### ZADANIE DO WYKONANIA
Przepisz wszystkie poniższe rekordy, zamieniając „webpages” na „web pages”. Resztę pozostaw bez zmian.
===============
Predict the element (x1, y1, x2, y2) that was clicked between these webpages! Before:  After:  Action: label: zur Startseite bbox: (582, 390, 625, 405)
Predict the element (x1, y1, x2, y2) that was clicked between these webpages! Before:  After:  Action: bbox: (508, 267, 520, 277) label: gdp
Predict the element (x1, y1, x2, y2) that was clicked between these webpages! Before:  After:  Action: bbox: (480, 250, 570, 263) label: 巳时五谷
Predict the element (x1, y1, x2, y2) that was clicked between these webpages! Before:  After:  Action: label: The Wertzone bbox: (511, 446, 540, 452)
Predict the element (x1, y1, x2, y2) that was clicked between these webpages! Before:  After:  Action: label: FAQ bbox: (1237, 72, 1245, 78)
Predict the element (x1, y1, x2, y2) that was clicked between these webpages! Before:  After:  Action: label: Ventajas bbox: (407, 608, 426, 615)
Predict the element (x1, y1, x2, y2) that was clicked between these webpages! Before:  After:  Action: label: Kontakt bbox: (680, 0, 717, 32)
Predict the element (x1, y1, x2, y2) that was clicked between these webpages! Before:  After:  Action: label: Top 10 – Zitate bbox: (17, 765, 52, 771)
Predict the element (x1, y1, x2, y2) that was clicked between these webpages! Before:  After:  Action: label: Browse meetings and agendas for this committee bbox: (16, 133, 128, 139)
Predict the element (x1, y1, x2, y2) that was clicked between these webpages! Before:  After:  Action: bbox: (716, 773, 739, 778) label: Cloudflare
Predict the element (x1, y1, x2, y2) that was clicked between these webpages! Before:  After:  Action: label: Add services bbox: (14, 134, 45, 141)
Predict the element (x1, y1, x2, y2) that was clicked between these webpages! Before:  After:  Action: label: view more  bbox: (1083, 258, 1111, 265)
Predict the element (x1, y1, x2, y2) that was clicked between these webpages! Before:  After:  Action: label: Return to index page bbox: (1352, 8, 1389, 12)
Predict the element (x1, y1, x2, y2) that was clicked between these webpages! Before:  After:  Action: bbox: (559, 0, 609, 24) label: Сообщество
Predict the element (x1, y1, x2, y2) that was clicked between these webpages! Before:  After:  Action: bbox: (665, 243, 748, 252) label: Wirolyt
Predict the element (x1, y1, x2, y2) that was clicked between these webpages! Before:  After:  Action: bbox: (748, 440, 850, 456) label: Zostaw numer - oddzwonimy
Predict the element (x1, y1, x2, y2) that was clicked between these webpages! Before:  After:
===============
### ODPOWIEDŹ PISEMNA
Predict the element (x1, y1, x2, y2) that was clicked between these web pages! Before:  After:  Action: label: zur Startseite bbox: (582, 390, 625, 405)
Predict the element (x1, y1, x2, y2) that was clicked between these web pages! Before:  After:  Action: bbox: (508, 267, 520, 277) label: gdp
Predict the element (x1, y1, x2, y2) that was clicked between these web pages! Before:  After:  Action: bbox: (480, 250, 570, 263) label: 巳时五谷
Predict the element (x1, y1, x2, y2) that was clicked between these web pages! Before:  After:  Action: label: The Wertzone bbox: (511, 446, 540, 452)
Predict the element (x1, y1, x2, y2) that was clicked between these web pages! Before:  After:  Action: label: FAQ bbox: (1237, 72, 1245, 78)
Predict the element (x1, y1, x2, y2) that was clicked between these web pages! Before:  After:  Action: label: Ventajas bbox: (407, 608, 426, 615)
Predict the element (x1, y1, x2, y2) that was clicked between these web pages! Before:  After:  Action: label: Kontakt bbox: (680, 0, 717, 32)
Predict the element (x1, y1, x2, y2) that was clicked between these web pages! Before:  After:  Action: label: Top 10 – Zitate bbox: (17, 765, 52, 771)
Predict the element (x1, y1, x2, y2) that was clicked between these web pages! Before:  After:  Action: label: Browse meetings and agendas for this committee bbox: (16, 133, 128, 139)
Predict the element (x1, y1, x2, y2) that was clicked between these web pages! Before:  After:  Action: bbox: (716, 773, 739, 778) label: Cloudflare
Predict the element (x1, y1, x2, y2) that was clicked between these web pages! Before:  After:  Action: label: Add services bbox: (14, 134, 45, 141)
Predict the element (x1, y1, x2, y2) that was clicked between these web pages! Before:  After:  Action: label: view more  bbox: (1083, 258, 1111, 265)
Predict the element (x1, y1, x2, y2) that was clicked between these web pages! Before:  After:  Action: label: Return to index page bbox: (1352, 8, 1389, 12)
Predict the element (x1, y1, x2, y2) that was clicked between these web pages! Before:  After:  Action: bbox: (559, 0, 609, 24) label: Сообщество
Predict the element (x1, y1, x2, y2) that was clicked between these web pages! Before:  After:  Action: bbox: (665, 243, 748, 252) label: Wirolyt
Predict the element (x1, y1, x2, y2) that was clicked between these web pages! Before:  After:  Action: bbox: (748, 440, 850, 456) label: Zostaw numer - oddzwonimy
Predict the element (x1, y1, x2, y2) that was clicked between these web pages! Before:  After:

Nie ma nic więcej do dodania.